● WORK TO BE COMPLETED
Render each line of the entries below as a Markdown table with the columns Number and Line. Number the rows in order, skip blank lines, and leave the pictures out.

Screen grounding examples:
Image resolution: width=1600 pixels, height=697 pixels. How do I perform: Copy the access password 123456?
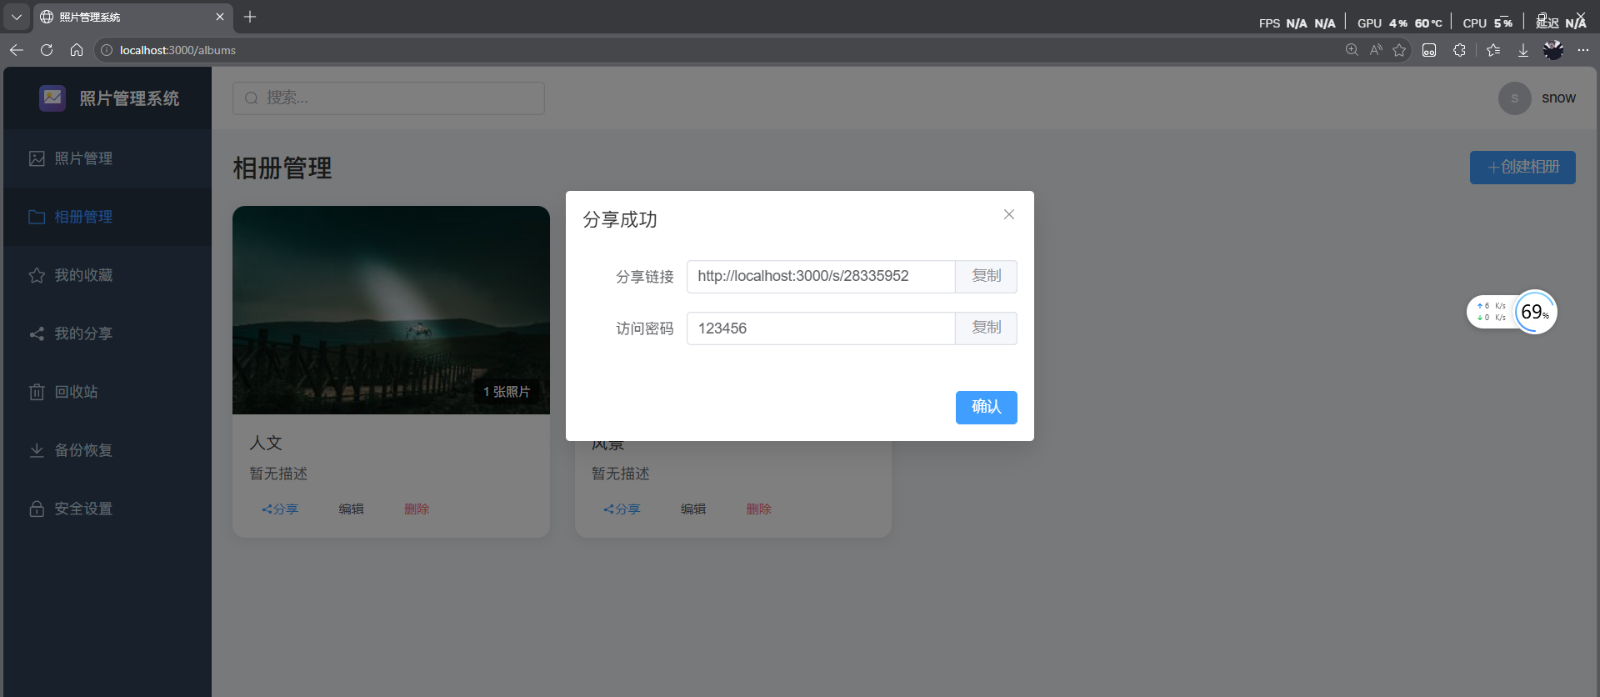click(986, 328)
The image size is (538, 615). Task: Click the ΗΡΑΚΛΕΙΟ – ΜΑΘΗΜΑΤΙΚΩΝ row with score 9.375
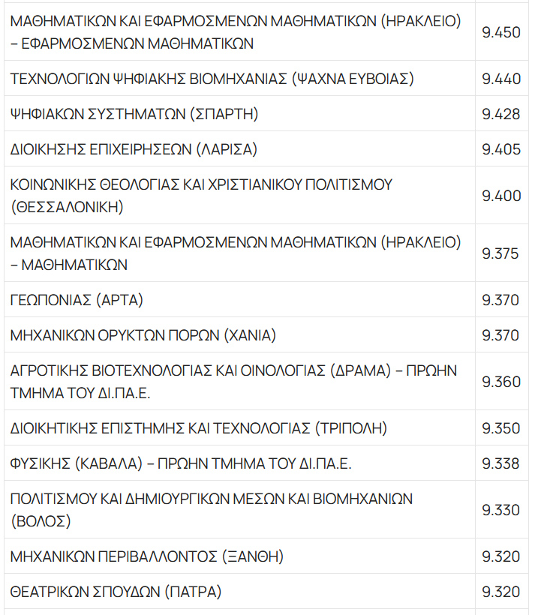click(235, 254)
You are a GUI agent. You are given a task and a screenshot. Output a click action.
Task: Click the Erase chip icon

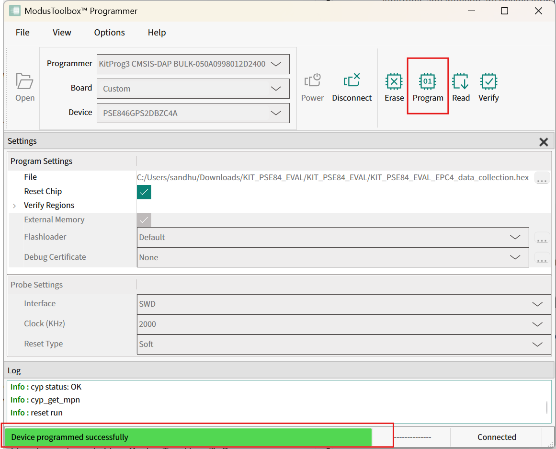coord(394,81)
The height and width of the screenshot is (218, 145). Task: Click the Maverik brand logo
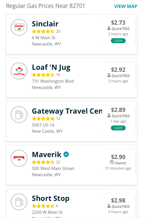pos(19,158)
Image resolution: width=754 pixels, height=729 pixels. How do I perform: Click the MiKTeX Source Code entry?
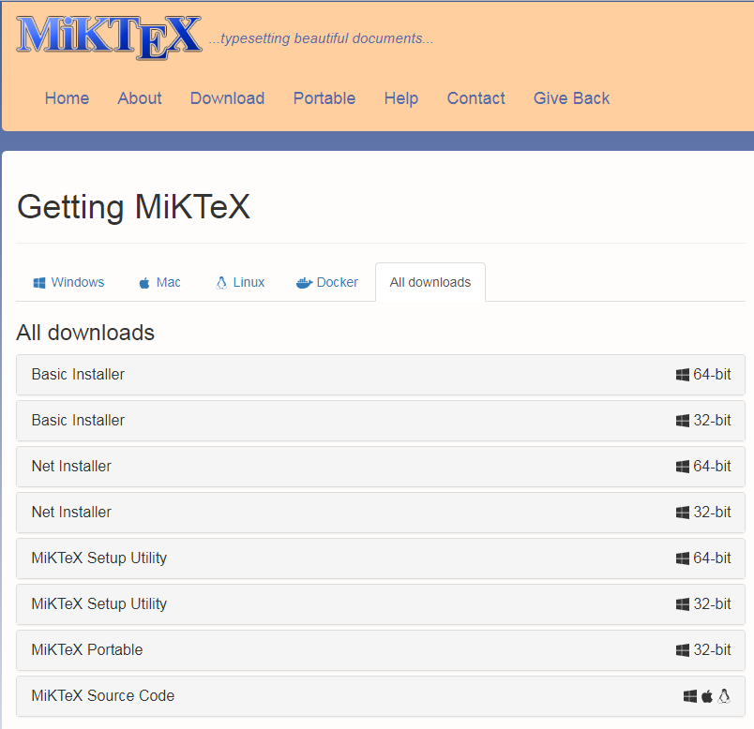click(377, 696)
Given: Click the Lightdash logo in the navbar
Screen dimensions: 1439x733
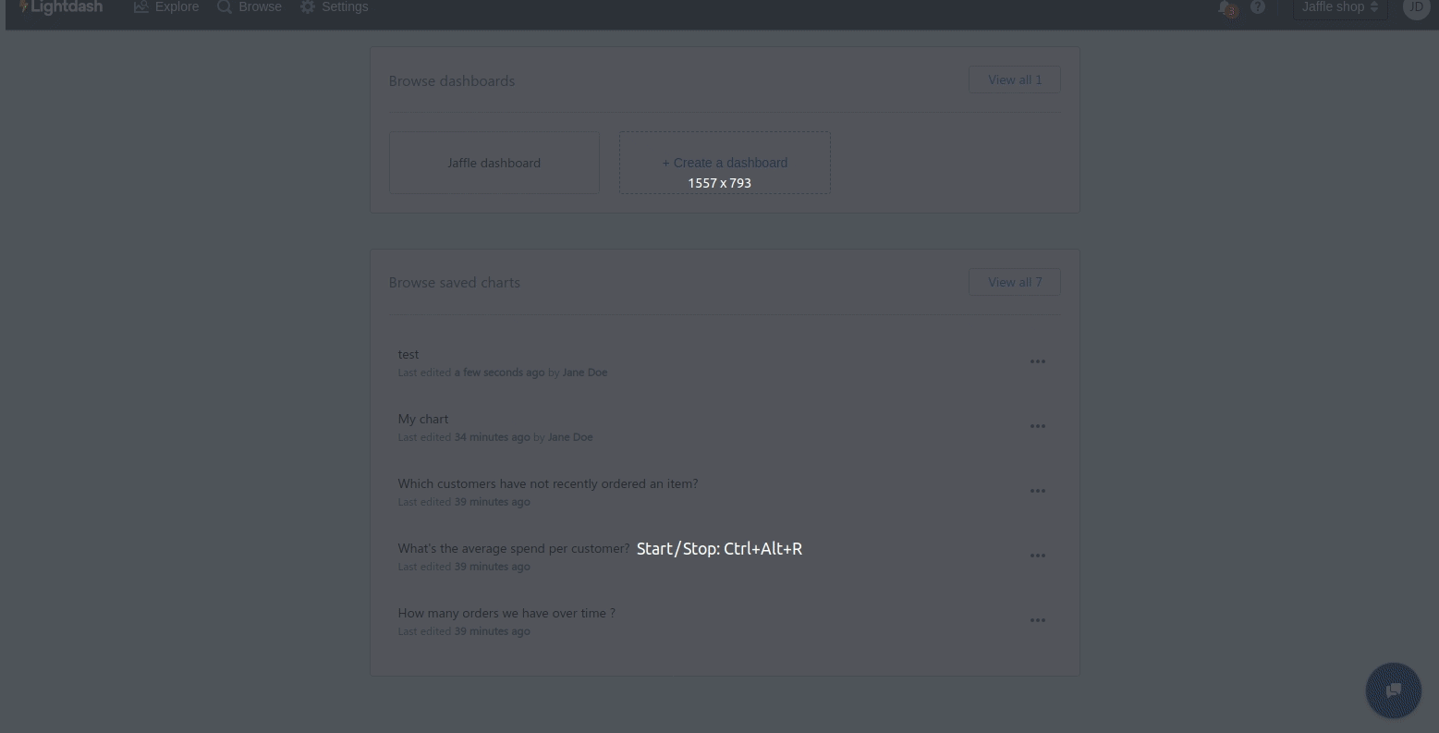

● WRITTEN RESPONSE
| Number | Line |
|---|---|
| 1 | Image resolution: width=1600 pixels, height=697 pixels. How do I perform: Copy the access password 123456? |
| 2 | click(986, 328) |
| 3 | The image size is (538, 615). Task: Click the ΗΡΑΚΛΕΙΟ – ΜΑΘΗΜΑΤΙΚΩΝ row with score 9.375 |
| 4 | click(235, 254) |
| 5 | You are a GUI agent. You are given a task and a screenshot. Output a click action. |
| 6 | Task: Click the Erase chip icon |
| 7 | coord(394,81) |
| 8 | The height and width of the screenshot is (218, 145). Task: Click the Maverik brand logo |
| 9 | pos(19,158) |
| 10 | Image resolution: width=754 pixels, height=729 pixels. How do I perform: Click the MiKTeX Source Code entry? |
| 11 | click(377, 696) |
| 12 | Given: Click the Lightdash logo in the navbar |
| 13 | Screen dimensions: 1439x733 |